Shortly after Oakwood he comes to Route 1, which with its hot-dog stands and Calso signs and roadside taverns aping log cabins is unexpectedly discouraging. The farther he drives the more he feels some great confused system, Baltimore now instead of Philadelphia, reaching for him. He stops at a gas station for two dollars’ worth of regular. What he really wants is another map.
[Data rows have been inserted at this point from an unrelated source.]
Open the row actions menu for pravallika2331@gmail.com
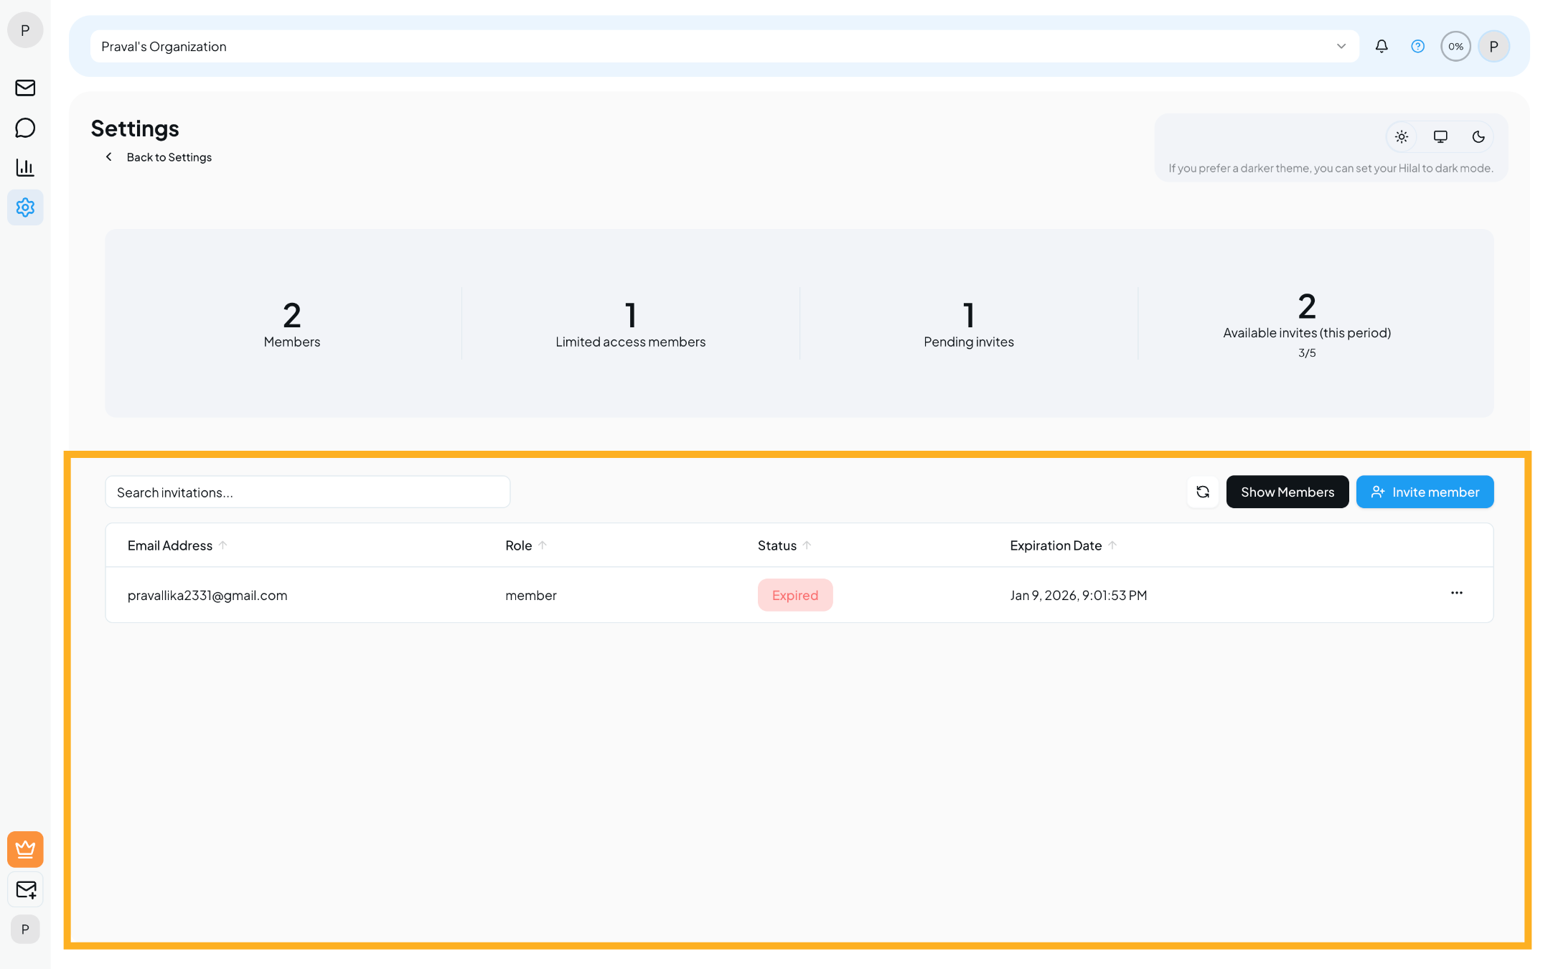 (x=1457, y=594)
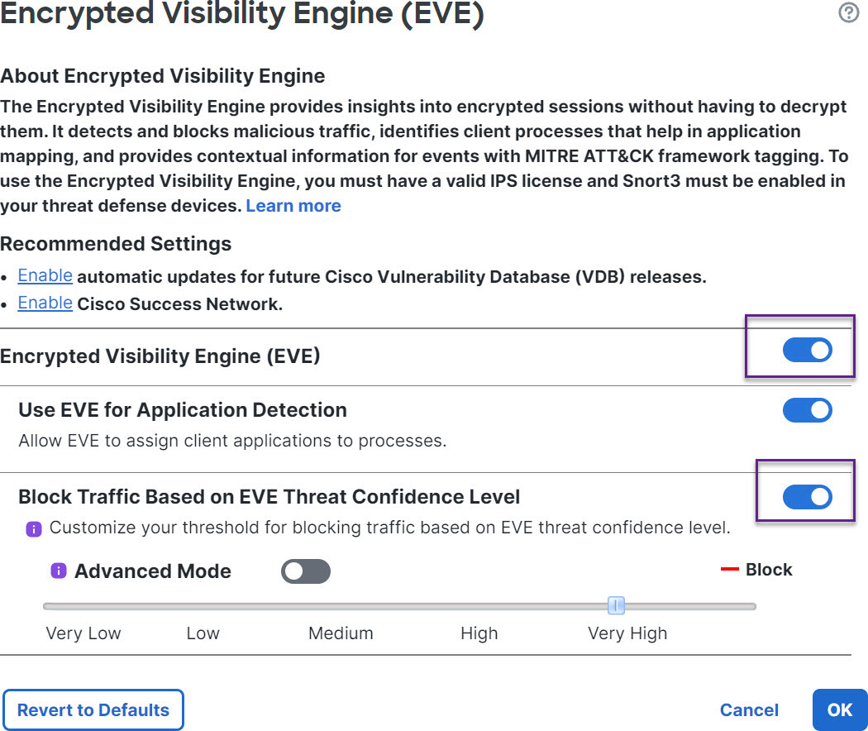Pick the Medium threshold label

(x=341, y=633)
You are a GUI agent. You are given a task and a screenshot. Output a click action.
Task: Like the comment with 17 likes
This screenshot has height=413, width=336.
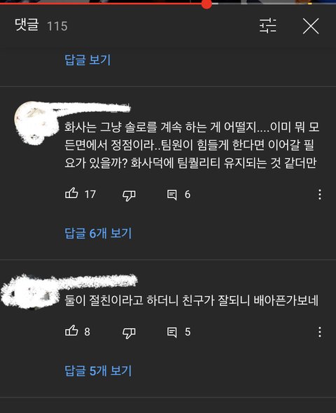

He unfolds it standing by a Coke machine and reads it in the light coming through a window stained green by stacked cans of liquid wax.

His problem is to get west and free of Baltimore-Washington, which like a two-headed dog guards the coastal route to the south. He doesn’t want to go down along the water anyway; his image is of himself going right down the middle, right into the broad soft belly of the land, surprising the dawn cottonfields with his northern plates.

Now he is somewhere here. Further on, then, a road numbered 23 will go off to his left—no, his right. That goes up and over and back into Pennsylvania but at this place, Shawsville, he can take a little narrow blue road without a number. Then go down a little and over again on 137. There is a ragged curve then that this road makes with 482 and then 31. Rabbit can feel himself swinging up and through that curve into the red line numbered 26 and down that into another numbered 340. Red, too; he is really gliding and suddenly sees where he wants to go. Over on the left three red roads stream parallel northeast to southwest; Rabbit can just feel them sliding down through the valleys of the Appalachians. Get on one of them it would be a chute dumping you into sweet low cottonland in the morning. Yes. Once he gets on that he can shake all thoughts of the mess behind him.